Raw data:
━━━━━━━━━━━━━━━━━━━━

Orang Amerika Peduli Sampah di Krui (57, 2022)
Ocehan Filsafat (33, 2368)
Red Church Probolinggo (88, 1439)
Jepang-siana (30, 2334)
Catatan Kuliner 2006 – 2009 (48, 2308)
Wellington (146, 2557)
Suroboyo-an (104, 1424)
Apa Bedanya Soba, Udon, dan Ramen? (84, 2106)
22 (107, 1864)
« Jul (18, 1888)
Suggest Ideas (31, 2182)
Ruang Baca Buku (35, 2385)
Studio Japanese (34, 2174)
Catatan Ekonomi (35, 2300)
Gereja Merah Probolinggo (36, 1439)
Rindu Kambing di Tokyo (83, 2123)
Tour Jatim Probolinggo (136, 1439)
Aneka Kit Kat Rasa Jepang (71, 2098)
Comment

━━━━━━━━━━━━━━━━━━━━

Your instructions:
Please, starting with the first line of the material above, write out each line exactly and finish on the line that includes "Gereja Merah Probolinggo (36, 1439)".

Exercise result:
Orang Amerika Peduli Sampah di Krui (57, 2022)
Ocehan Filsafat (33, 2368)
Red Church Probolinggo (88, 1439)
Jepang-siana (30, 2334)
Catatan Kuliner 2006 – 2009 (48, 2308)
Wellington (146, 2557)
Suroboyo-an (104, 1424)
Apa Bedanya Soba, Udon, dan Ramen? (84, 2106)
22 (107, 1864)
« Jul (18, 1888)
Suggest Ideas (31, 2182)
Ruang Baca Buku (35, 2385)
Studio Japanese (34, 2174)
Catatan Ekonomi (35, 2300)
Gereja Merah Probolinggo (36, 1439)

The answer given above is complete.